To be sure, state agencies face legitimate logistical concerns. Medicaid populations are often highly mobile, meaning sensitive paper documents can end up returned to sender or delivered to outdated addresses. Dense insurance forms can also confuse or alarm patients who may mistake them for actual medical bills.

But we are no longer living in the paper era. Most low-income adults now use smartphones. The solution is not more paper mail. It is smarter digital verification. 

Imagine a system where a HUSKY Health claim automatically triggers a secure text message to the patient’s phone: “Did you visit Dr. Smith’s clinic in Hartford on Tuesday? Reply YES or NO.” The message would not need to contain sensitive medical information — only a basic confirmation that a visit occurred.

From the perspective of a fraud investigator or prosecutor, a tool like this would materially change the game.

First, it creates a powerful psychological deterrent. Fraudsters are opportunistic. They are far less likely to bill for services never rendered if they know patients are receiving immediate verification requests on their phones.

Second, it addresses the timeline problem. Healthcare fraud investigations are still often triggered by retroactive post-payment audits. By the time investigators identify suspicious claims and interview patients, months or even years may have passed. Memories fade. More importantly, the money paid to the fraudster is often gone.

In enforcement circles, there is a phrase for this approach: “pay and chase.” It is a reactive enforcement model.

I cannot tell you how many times my department successfully built a fraud case, prosecuted the defendant, and still recovered little or nothing for Connecticut taxpayers because the assets had already disappeared. A system generating immediate automated “NO” responses from patients would provide investigators with a real-time early warning system, allowing the state to suspend questionable payments and stop losses before millions of dollars walk out the door.

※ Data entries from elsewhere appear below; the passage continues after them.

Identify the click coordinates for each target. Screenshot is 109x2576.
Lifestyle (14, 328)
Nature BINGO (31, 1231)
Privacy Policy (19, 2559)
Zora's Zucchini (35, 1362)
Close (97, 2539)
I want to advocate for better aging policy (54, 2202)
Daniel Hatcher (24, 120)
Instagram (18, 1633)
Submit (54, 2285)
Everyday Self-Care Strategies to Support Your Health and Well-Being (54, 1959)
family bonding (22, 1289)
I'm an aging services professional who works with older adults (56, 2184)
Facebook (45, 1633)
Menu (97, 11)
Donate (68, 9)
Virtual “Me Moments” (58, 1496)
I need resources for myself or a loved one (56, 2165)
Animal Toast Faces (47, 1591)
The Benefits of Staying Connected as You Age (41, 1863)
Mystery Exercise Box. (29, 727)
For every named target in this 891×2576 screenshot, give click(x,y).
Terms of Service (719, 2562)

Connecticut is under growing pressure to reduce healthcare waste without cutting benefits or placing additional burdens on legitimate providers. As states look for ways to strengthen Medicaid integrity, modernizing fraud detection tools should be part of the solution. Fortunately, federal policy has evolved to give Medicaid programs greater flexibility to communicate with beneficiaries through secure digital tools, including text messaging.

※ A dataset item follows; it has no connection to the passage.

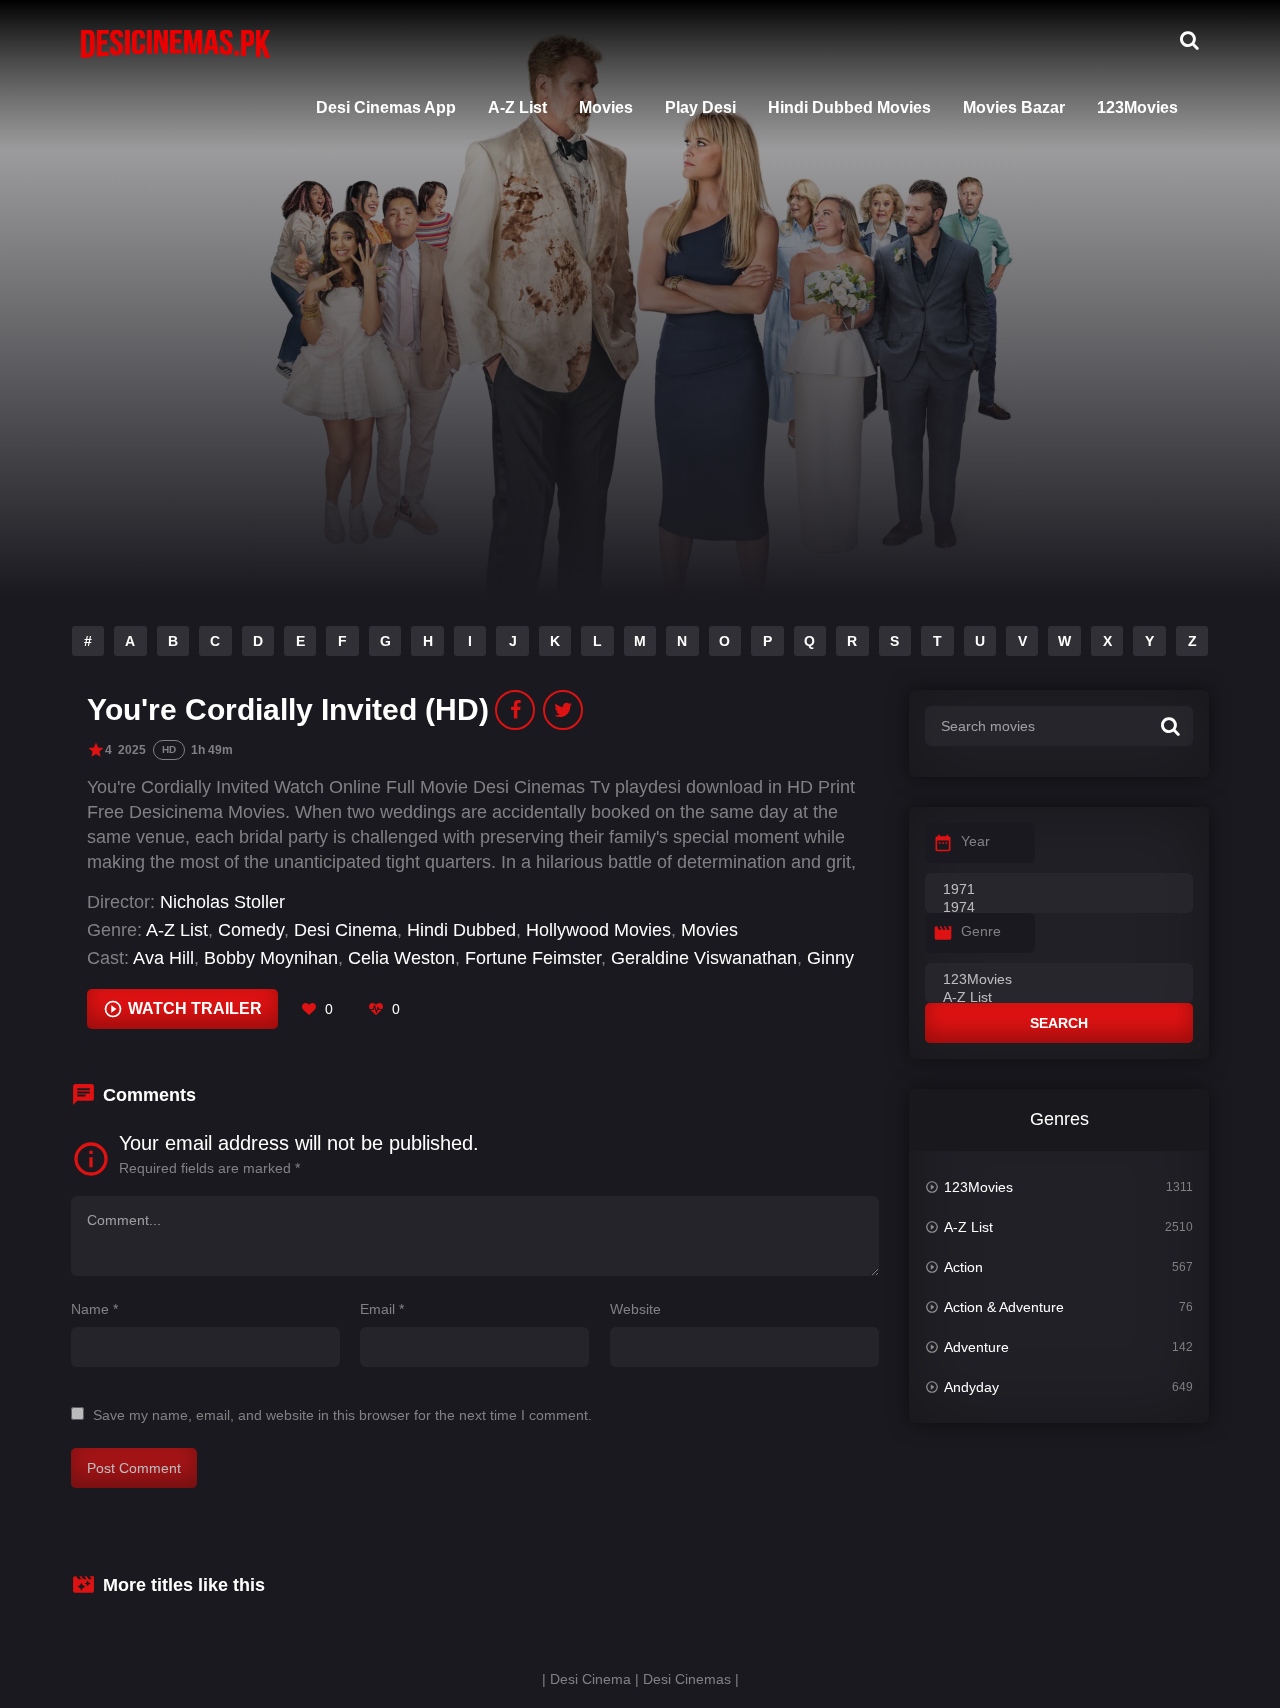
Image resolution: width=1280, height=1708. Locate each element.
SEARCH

The technology already exists. A digital verification system would not be free to implement. But in a program measured in billions of dollars, preventing even a fraction of fraudulent claims before the money disappears could easily justify the investment.

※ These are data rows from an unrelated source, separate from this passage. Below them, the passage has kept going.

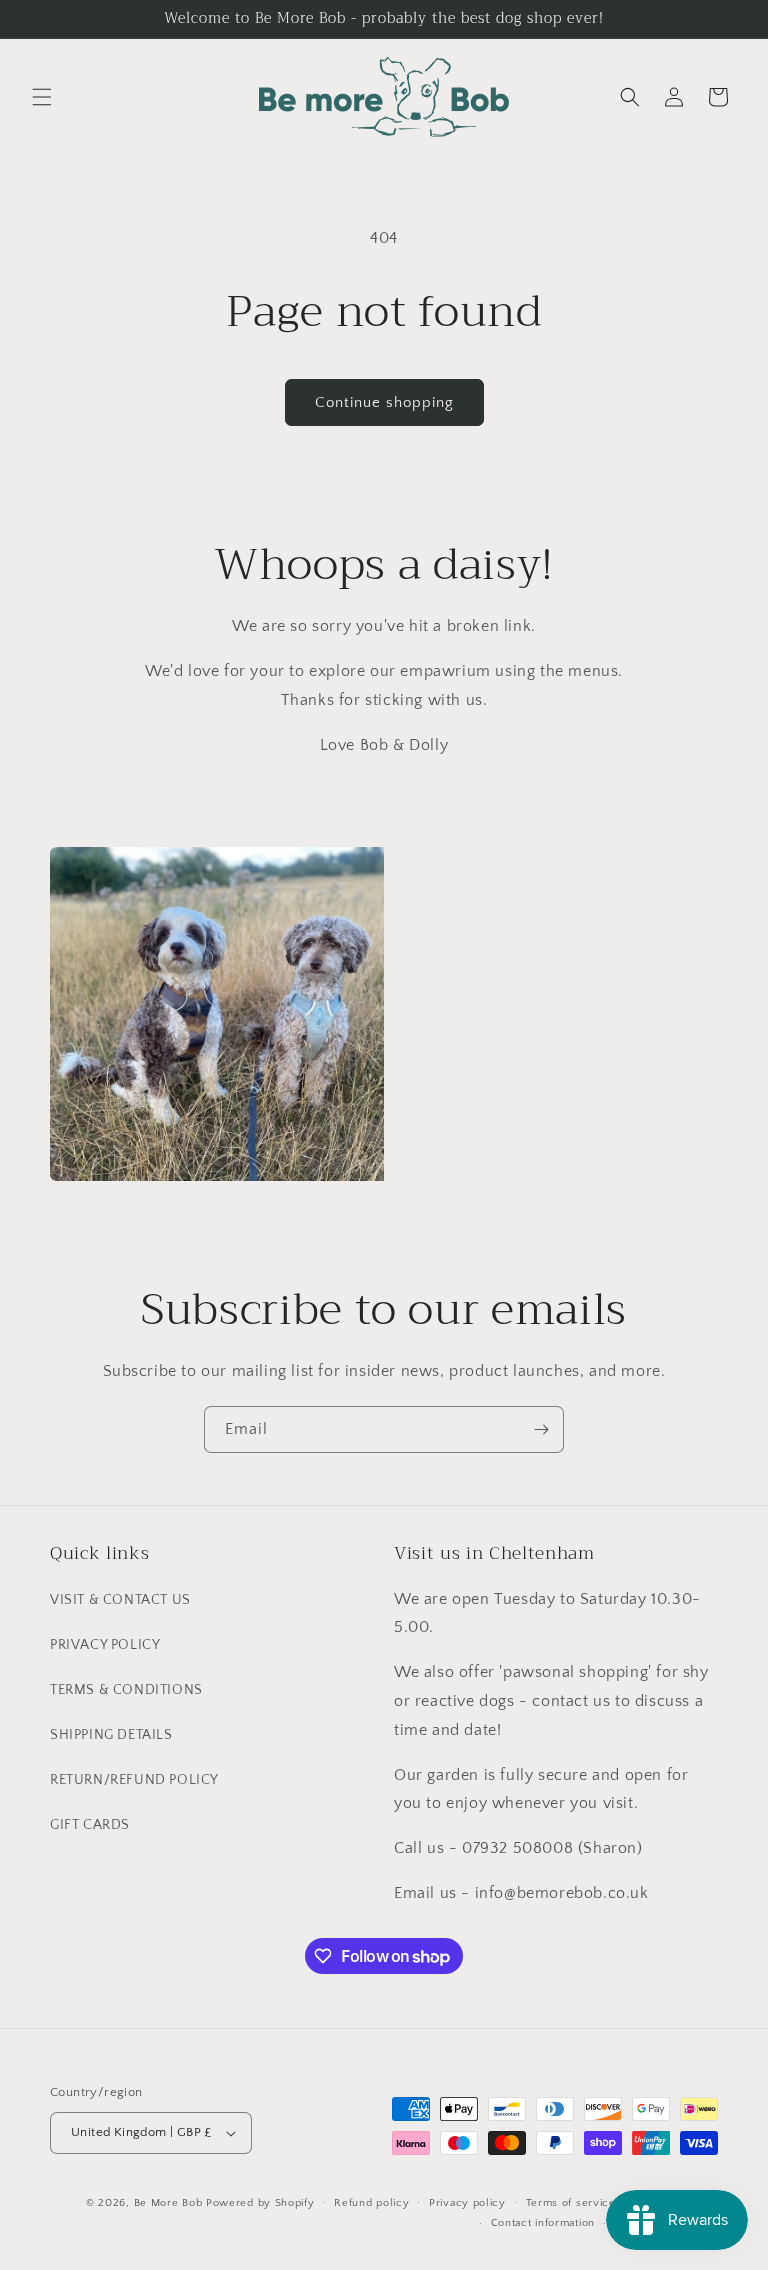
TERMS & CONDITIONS (126, 1690)
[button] (42, 97)
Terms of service (571, 2203)
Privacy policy (467, 2203)
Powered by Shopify (260, 2203)
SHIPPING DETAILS (111, 1735)
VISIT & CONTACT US (120, 1600)
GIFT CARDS (90, 1825)
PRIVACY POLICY (105, 1645)
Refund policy (371, 2203)
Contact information (543, 2223)
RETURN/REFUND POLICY (134, 1780)
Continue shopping (384, 402)
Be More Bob (168, 2203)
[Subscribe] (541, 1429)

A digital verification pilot program for HUSKY Health could better protect patients from identity theft, provide investigators with real-time fraud intelligence, and potentially save taxpayers millions of dollars.

It is time to bring Connecticut’s healthcare fraud enforcement tools into the 21st century.

Michael Cole served as the chief of the Antitrust and Government Program Fraud Department for the Connecticut Attorney General’s Office for eight years. He currently lives in Canton.